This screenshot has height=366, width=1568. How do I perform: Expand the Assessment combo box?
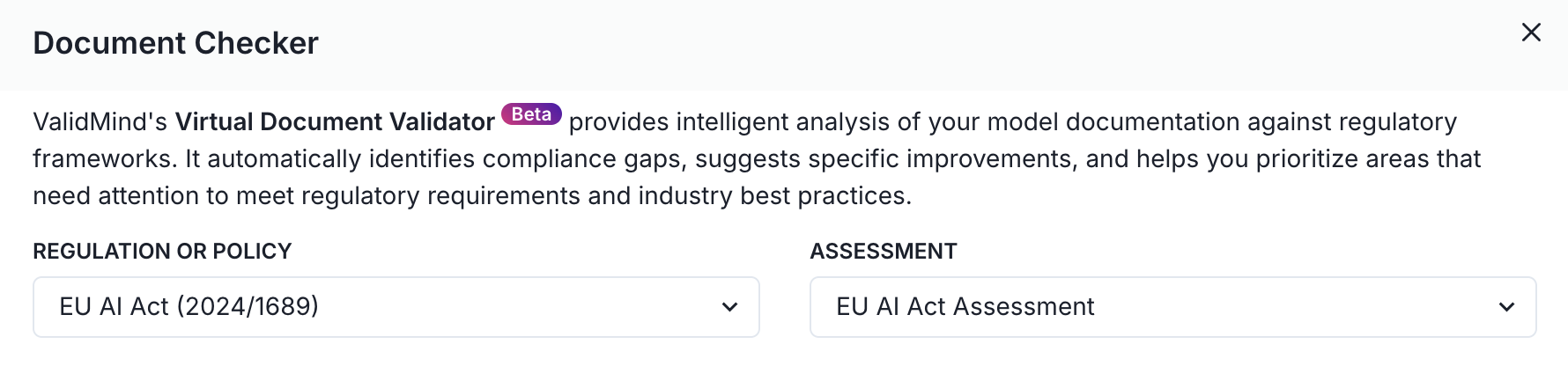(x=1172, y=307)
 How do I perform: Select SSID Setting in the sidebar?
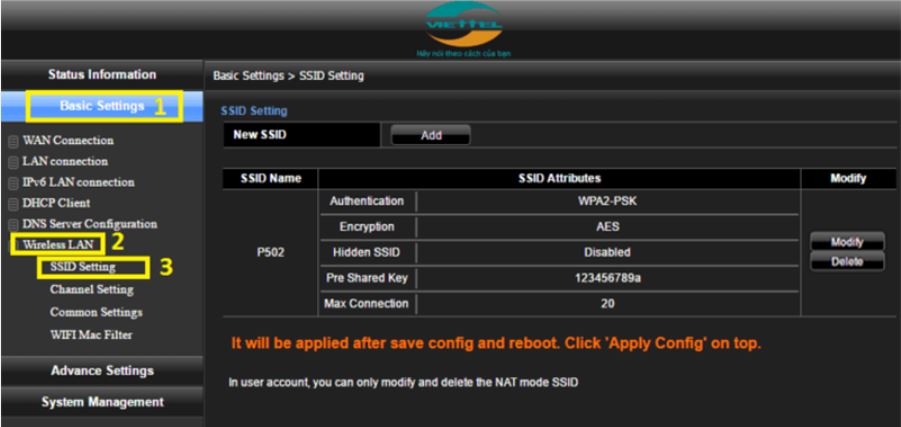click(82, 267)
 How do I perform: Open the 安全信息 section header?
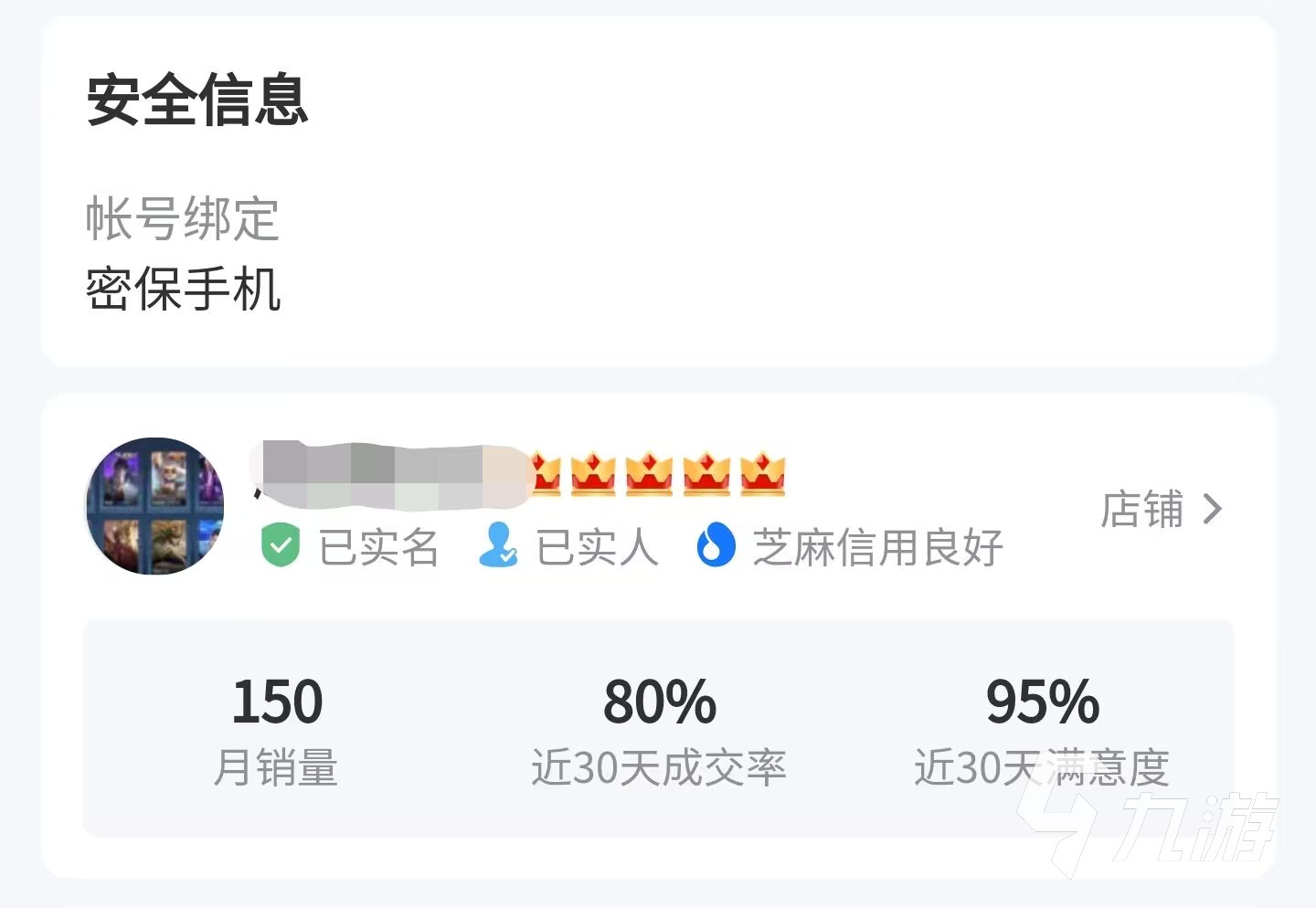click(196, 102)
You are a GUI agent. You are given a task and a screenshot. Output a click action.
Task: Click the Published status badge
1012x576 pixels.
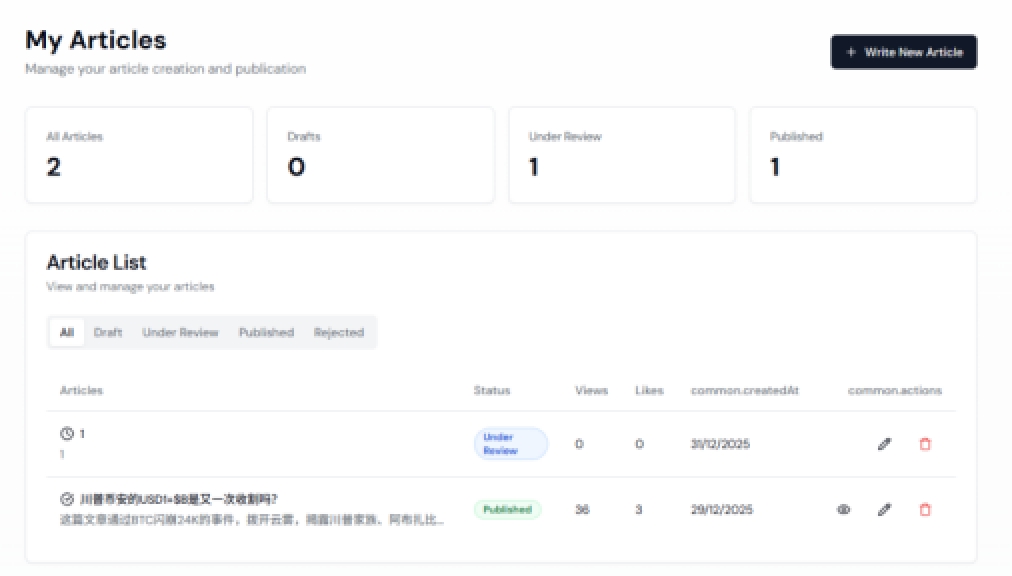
--
TASK GOAL:
What you output must be exactly the lines from the line with "How do I perform: Open" through the last line of the listing, pictures excluded.

ANSWER BOX:
 How do I perform: Open the 安全信息 section header?
click(196, 102)
You are a GUI agent. You are given a task and a screenshot. Output a click action.
Task: Click the Published status badge
1012x576 pixels.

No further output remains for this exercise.